READING PASSAGE ▸

=====

Comment by mixedbit
1 year ago
I have experimented with using LLM for improving unit test coverage of a project. If you provide the model with test execution results and updated test coverage information, which can be automated, the LLM can indeed fix bugs and add improvements to tests that it created. I found it has high success rate at creating working unit tests with good coverage. I just used Docker for isolating the LLM-generated code from the rest of my system.
You can find more details about this experiment in a blog post: https://mixedbit.org/blog/2024/12/16/improving_unit_test_cov...
It depends a lot on the language. I recently tried this with Aider, Claude, and Rust, and after writing one function and its tests the model couldn't even get the code compiling, much less the tests passing. After 6-8 rounds with no progress I gave up.
Obviously, that's Rust, which is famously difficult to get compiling. It makes sense that it would have an easier time with a dynamic language like Python where it only has to handle the edge cases it wrote tests for and not all the ones the compiler finds for you.
I've found something similar, when you keep telling the LLM what the compiler says, it keeps adding more and more complexity to try to fix the error, and it either works by chance (leaving you with way overengineered code) or it just never works.
I've very rarely seen it simplify things to get the code to work.
I have the same observation, looks like LLMs are highly biased to add complexity to solve problems: for example add explicit handling of the edge-cases I pointed out rather than rework the algorithm to eliminate edge-cases altogether. Almost everytime it starts with something that's 80% correct, then iterate into something that's 90% correct while being super complex, unmaintainable and having no chance to ever cover the last 10%
1 reply →
Hmm, I worked with students in an “intro to programming” type course for a couple years. As far as I’m concerned, “I added complexity until it compiled and now it works but I don’t understand it” is pretty close to passing the Turing test, hahaha.
2 replies →
Suggestion: Now take the code away, and have the chatbot generate code that passes the tests it wrote.
(In theory, you get a clean-room implementation of the original code. If you do this please ping me because I'd love to see the results.)
That’s sort of interesting. If code -> tests -> code is enough to get a clean room implementation, really, I wonder if this sort of tool would test that.
I don't think it is, but I'm really interested to see someone try it (I'm also lazy).
(And a more philosophical question: if it's not enough, what does that mean for continuous deployment?)

=====

DATA SECTION ▸
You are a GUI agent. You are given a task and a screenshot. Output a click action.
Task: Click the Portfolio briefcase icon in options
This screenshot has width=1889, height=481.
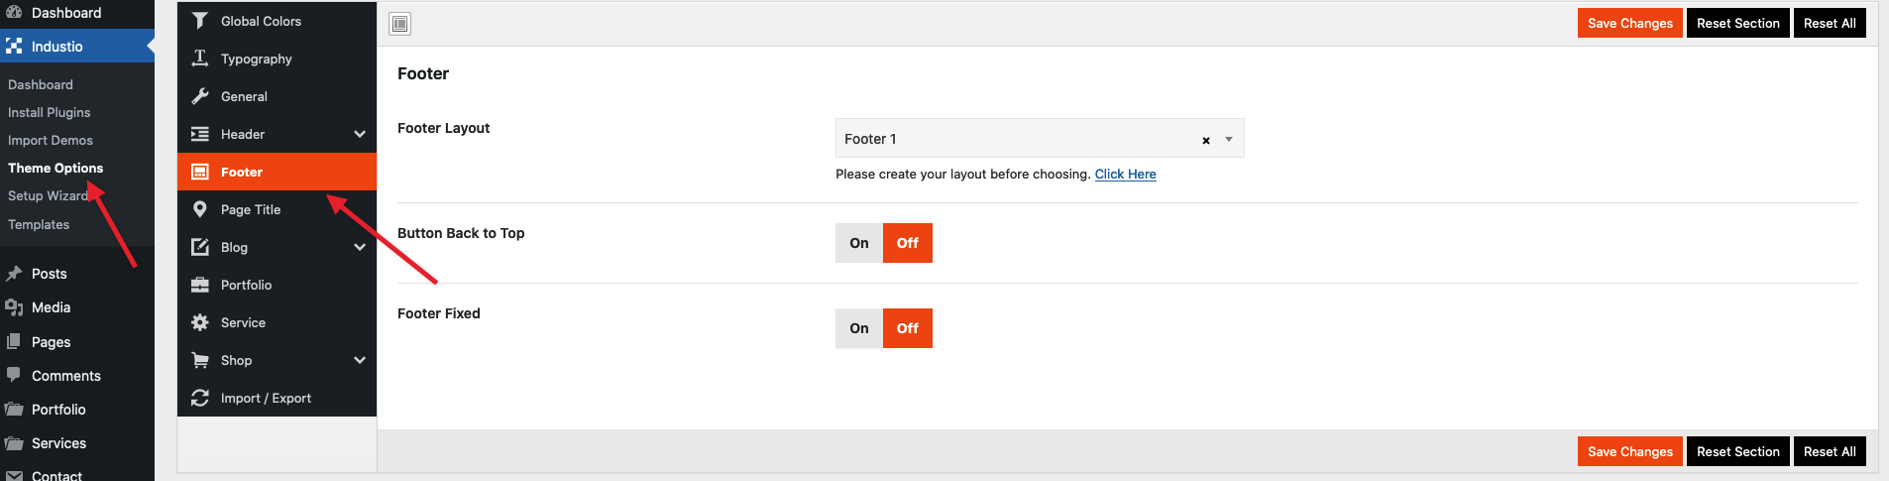coord(200,285)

=====

WHAT YOU WILL DO ▸
Answer from the thread on LLM-generated unit tests:
(a) What did the first commenter use to keep the LLM-generated code apart from the rest of the system?
(b) How many rounds without progress did the commenter working in Rust go through before giving up?
(c) What kind of course had one commenter helped students with for a couple of years?
The material comes from a source unrelated to the thread.

OUTPUT FOR THIS TASK ▸
(a) Docker
(b) 6-8 rounds
(c) An "intro to programming" type course